A cybersecurity incident response plan checklist guides preparation, detection, containment, eradication, recovery, and post-incident review, focusing on defined roles, communication, evidence preservation, legal compliance, and regular testing to minimize damage from breaches, covering key areas like governance, HR, finance, and external comms.

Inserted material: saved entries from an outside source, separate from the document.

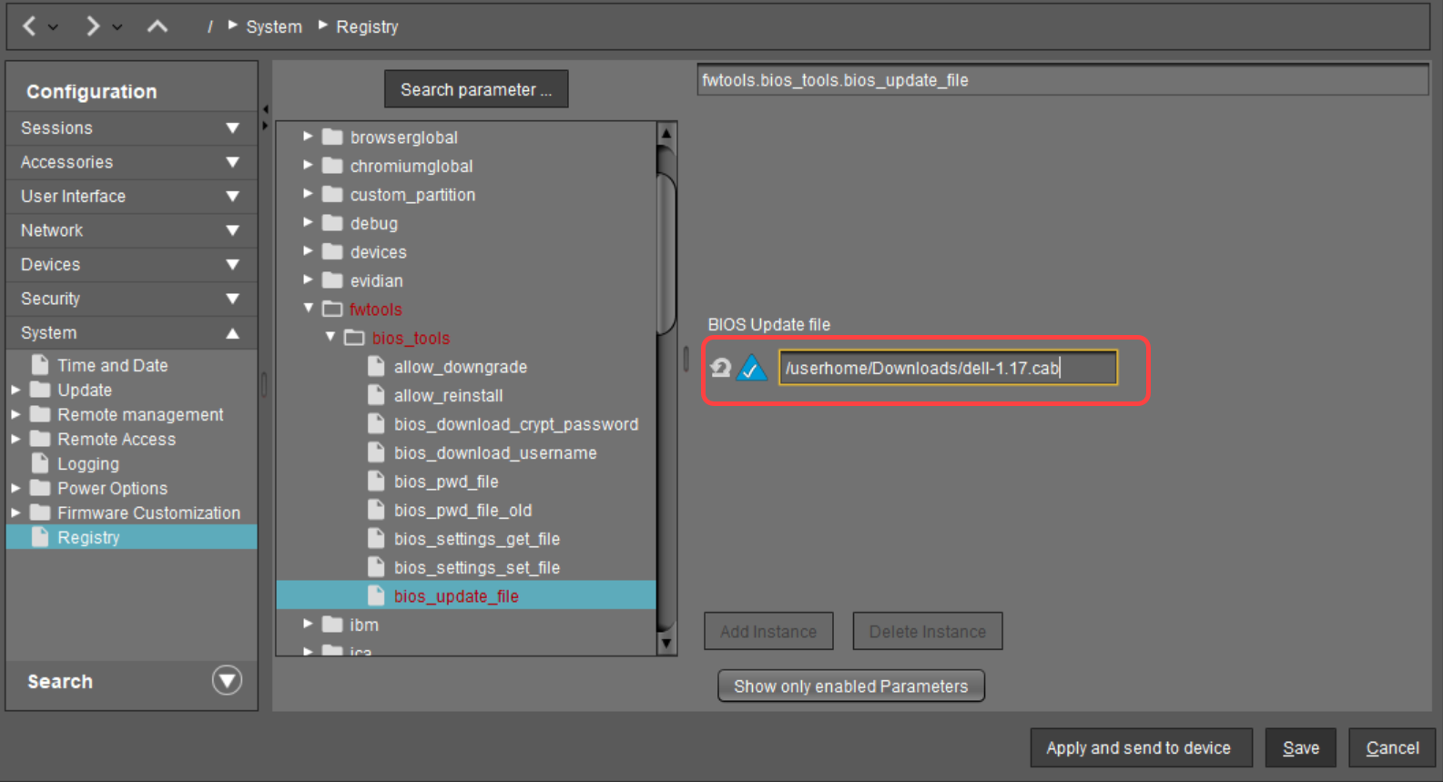The width and height of the screenshot is (1443, 782).
Task: Expand the Firmware Customization tree node
Action: click(15, 513)
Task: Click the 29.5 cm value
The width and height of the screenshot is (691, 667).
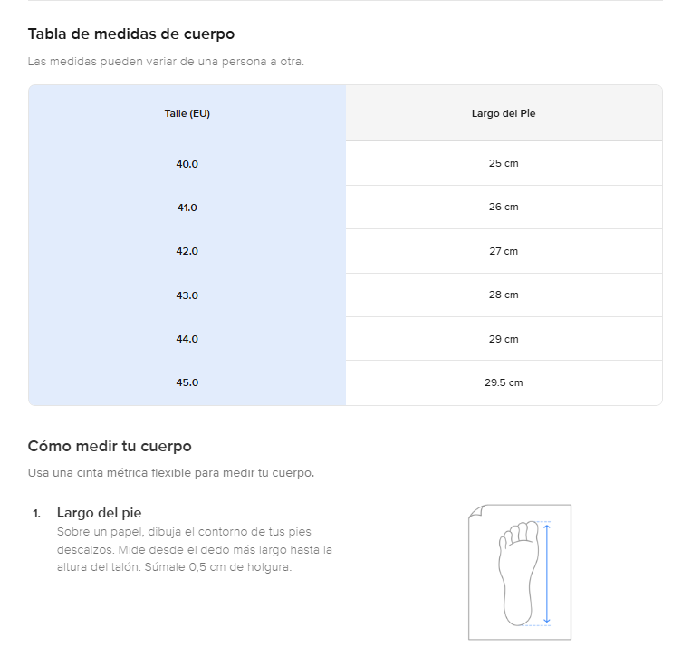Action: coord(504,382)
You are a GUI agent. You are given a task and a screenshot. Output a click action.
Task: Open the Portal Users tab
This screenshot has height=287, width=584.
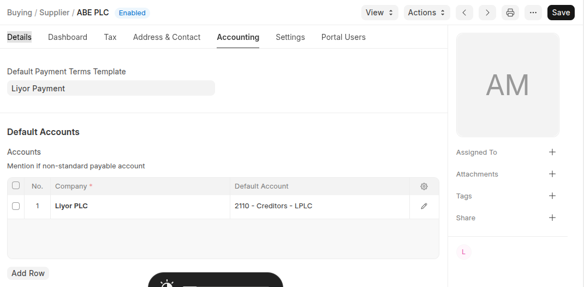pyautogui.click(x=343, y=37)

Key steps include defining incidents, building an IRT, securing tools, practicing drills, and documenting everything for continuous improvement.
Preparation
- Risk Assessment: Identify critical assets and potential threats (e.g., ransomware, phishing).

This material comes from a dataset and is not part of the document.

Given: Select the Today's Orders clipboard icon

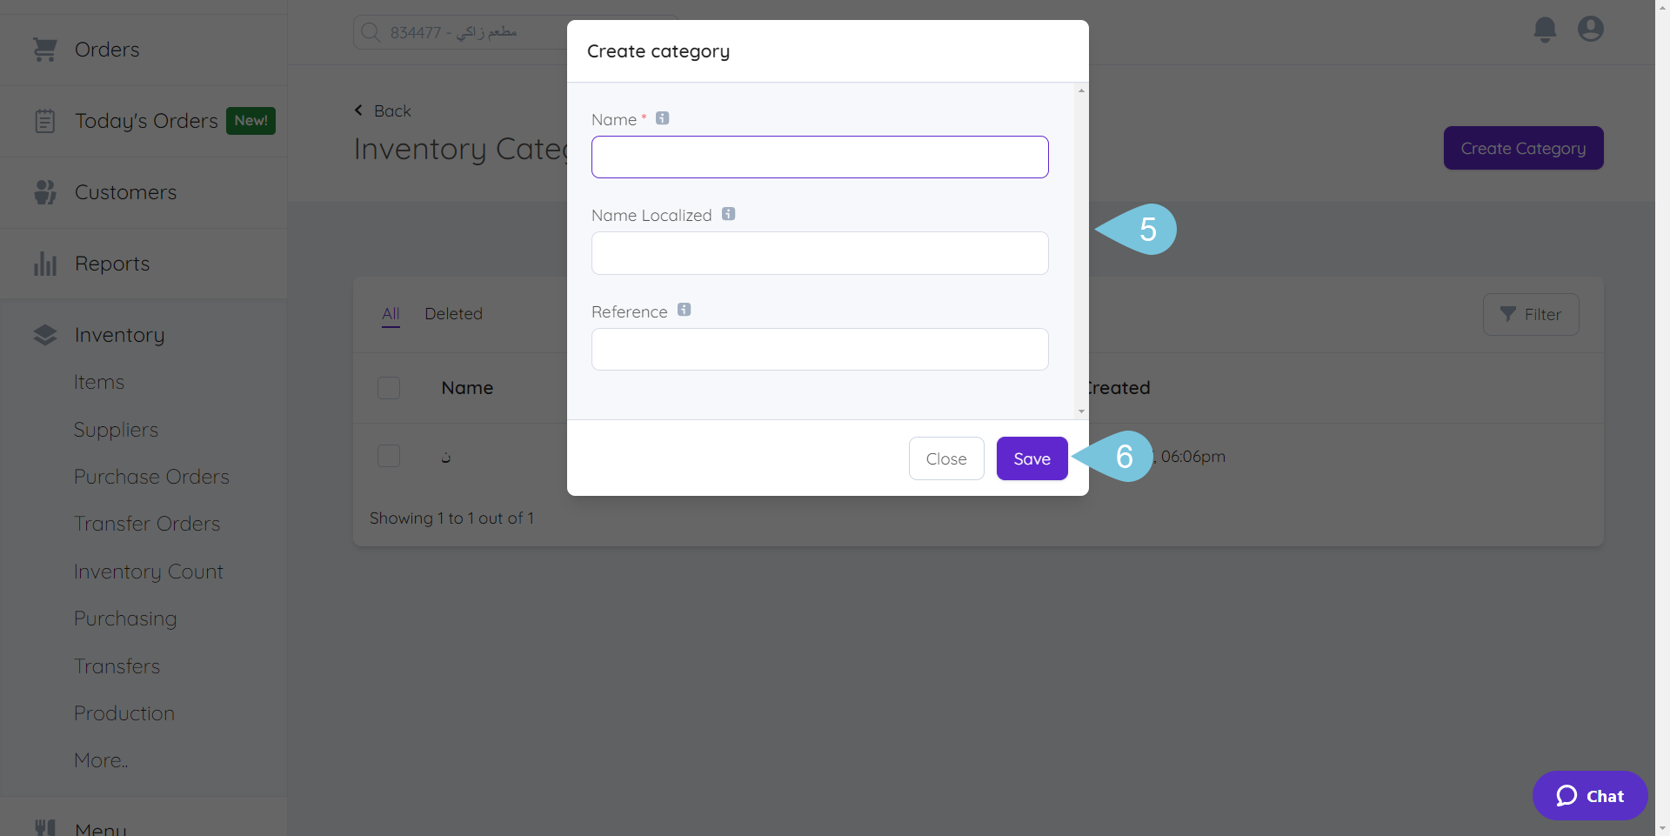Looking at the screenshot, I should point(44,120).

- Team & Roles: Establish a dedicated Incident Response Team (IRT), an incident manager, backups, and define responsibilities (legal, comms, IT, HR).

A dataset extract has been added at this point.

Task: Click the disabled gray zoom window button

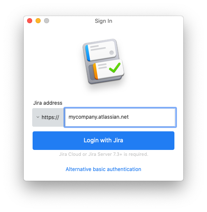Action: 47,21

- Tools & Resources: Inventory assets, secure out-of-band communication channels (for when primary systems are down).
- Playbooks: Develop specific procedures for different incident types (e.g., data breach, DDoS).
Detection & Analysis
- Monitor & Alert: Set up systems to detect anomalies.
- Incident Log: Start an official, timestamped event log immediately.
- Confirm & Classify: Verify the incident and determine severity/priority.
Containment, Eradication & Recovery (The NIST/SANS Phases)
- Contain: Isolate affected systems to stop the spread (e.g., disconnect from network).
- Eradicate: Remove the threat (e.g., malware, unauthorized access).
- Recover: Restore systems and data from clean backups; return to normal operations.
Post-Incident Activity (Lessons Learned)
- Review & Analyse: Conduct a thorough post-mortem to understand the root cause.
- Document: Update the plan, procedures, and tools based on findings.
- Test: Regularly test and refine the plan (tabletop exercises, simulations).
Communication & Legal
- Internal: Notify leadership, employees (what to do/not do).
- External: Prepare statements for customers, regulators, law enforcement, insurers, and third-party vendors.
- Legal: Ensure compliance with data breach notification laws (e.g., GDPR, CCPA).